A reason plaintiffs' lawyers and independent legal analysts say the New Jersey outcome could lead to many more lawsuits is that Merck, at the outset, seemed to have a strong defense in this case. Besides Mr. McDarby's advanced age, he had many other risk factors for a heart attack, including diabetes.

And Merck is based in Whitehouse Station, N.J., less than 100 miles from the Atlantic City courtroom, and has 10,000 employees in New Jersey. The state's law sets a high bar for punitive damage awards against drug companies, allowing juries to issue them only if they find that drug makers knowingly misrepresented facts to the F.D.A.

But Merck did not seem to benefit from any home-court advantage in Atlantic City. Jurors focused on the company's conduct, not on Mr. McDarby's risk factors, Mr. Kile, the foreman, said. And lawyers for Mr. McDarby persuaded the jury that Merck should pay punitive damages because it had kept some of its analyses of Vioxx's dangers from the F.D.A., even though it disclosed the underlying data.

"This is huge," Mr. Lanier, the lead plaintiffs' lawyer in the case, said. "Merck thought they were bulletproof in New Jersey.
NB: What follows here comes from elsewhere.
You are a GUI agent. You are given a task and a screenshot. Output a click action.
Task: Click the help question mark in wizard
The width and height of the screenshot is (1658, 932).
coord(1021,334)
They just got hit with $13.5 million in damages."

Merck may continue to face an uphill legal battle unless it can find a way to explain away e-mail messages showing that its scientists were concerned about potential heart risks even before the company began selling Vioxx, as well as e-mail from its former top scientist that said Vioxx heart risks were "clearly there." Plaintiffs lawyers can also draw on marketing documents that show Merck encouraging employees to treat their questions about Vioxx's risks as "obstacles" to sales.

After its loss last summer, in a state court in Angleton, Tex., Merck persuaded many analysts and investors, none of whom saw the trial in person, that the $253.5 million verdict came from a runaway jury in a plaintiff-friendly jurisdiction. (Texas law will automatically reduce that verdict to $26.1 million, and Merck says it will appeal.)
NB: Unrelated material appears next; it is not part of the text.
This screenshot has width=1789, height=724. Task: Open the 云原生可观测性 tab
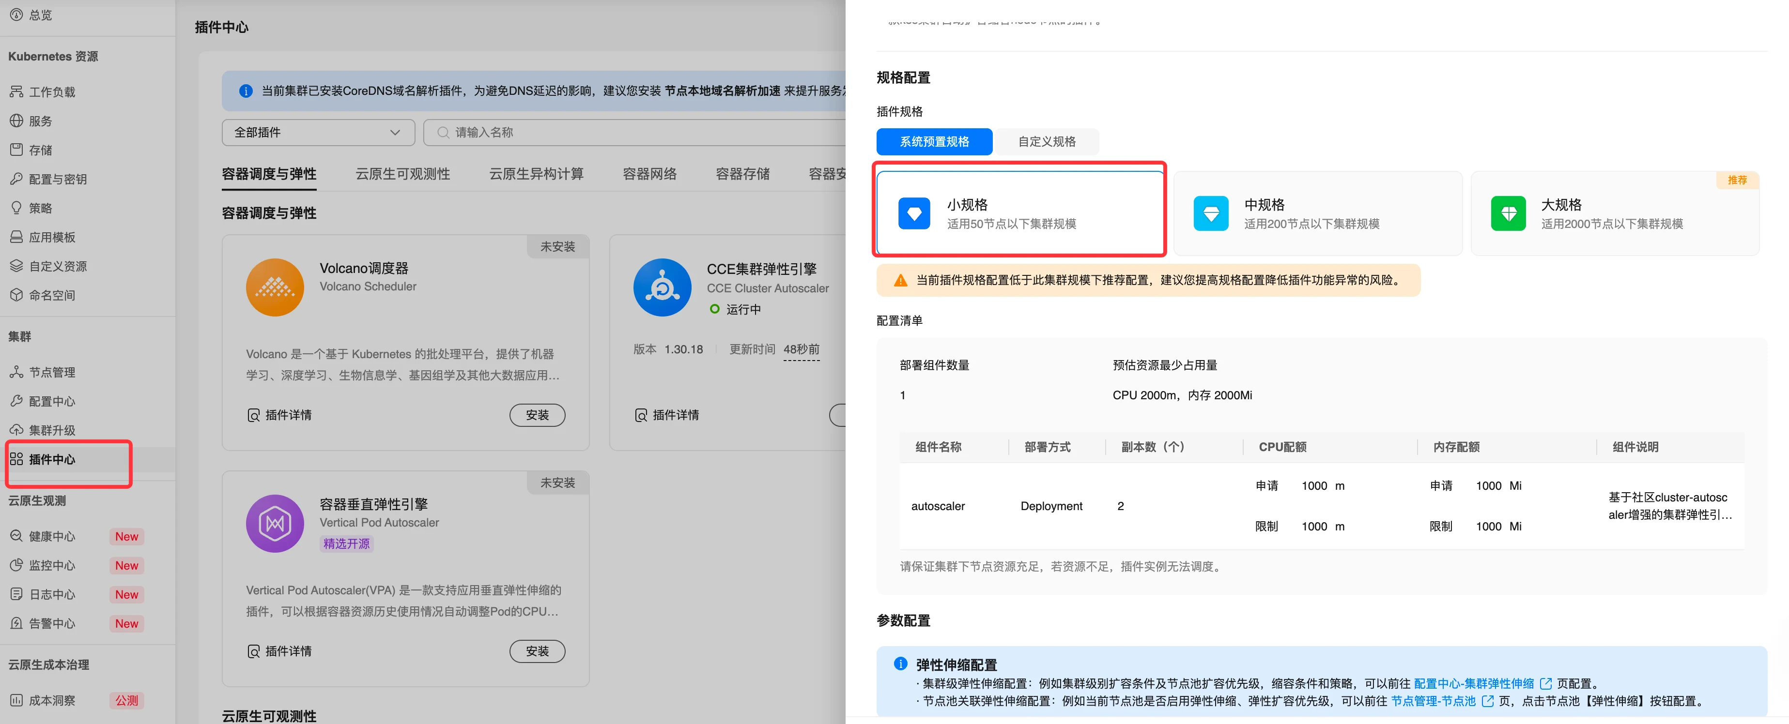402,174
That theory will be harder to sustain this time, considering that the Atlantic City jury deliberated for more than 20 hours over three days and drew clear distinctions by not awarding any compensatory damages to Thomas Cona, the other plaintiff in the case.

The jurors did find that Merck had committed consumer fraud against Mr. Cona by not publicizing Vioxx's potential risks. But because Mr. Cona said he had taken Vioxx for 22 months and yet had only three prescriptions covering seven months, the jurors were not sure that he had taken the drug as long as he said, according to Mr. Kile.

Benjamin Zipursky, a law professor at Fordham University, said the jury's award to Mr. McDarby but not to Mr. Cona would make it hard for Merck to argue that jurors had not carefully considered their decision. "A jury that's this selective still comes out in favor of the plaintiff," he said. "It's not good for Merck."

The verdict is another big victory for Mr. Lanier, who was the winning lawyer in the Texas case. He handled the bulk of the arguments in this trial, including questioning of Raymond V. Gilmartin, Merck's former chief executive, last Thursday.

Before the punitive damages phase of the case began, Merck tried to prevent Mr. Lanier from taking part. In a hearing last week, Merck argued that Mr. Lanier had represented only Mr. Cona, and that because Mr. Cona was not awarded compensatory damages, he was ineligible for punitive damages.

But Mr. Gordon, Mr. McDarby's lawyer, responded that Mr. Lanier had handled questions about Merck's liability for both plaintiffs throughout the case and was the only lawyer prepared to cross-examine Merck's witnesses in the punitive phase. The judge agreed and allowed Mr. Lanier to participate.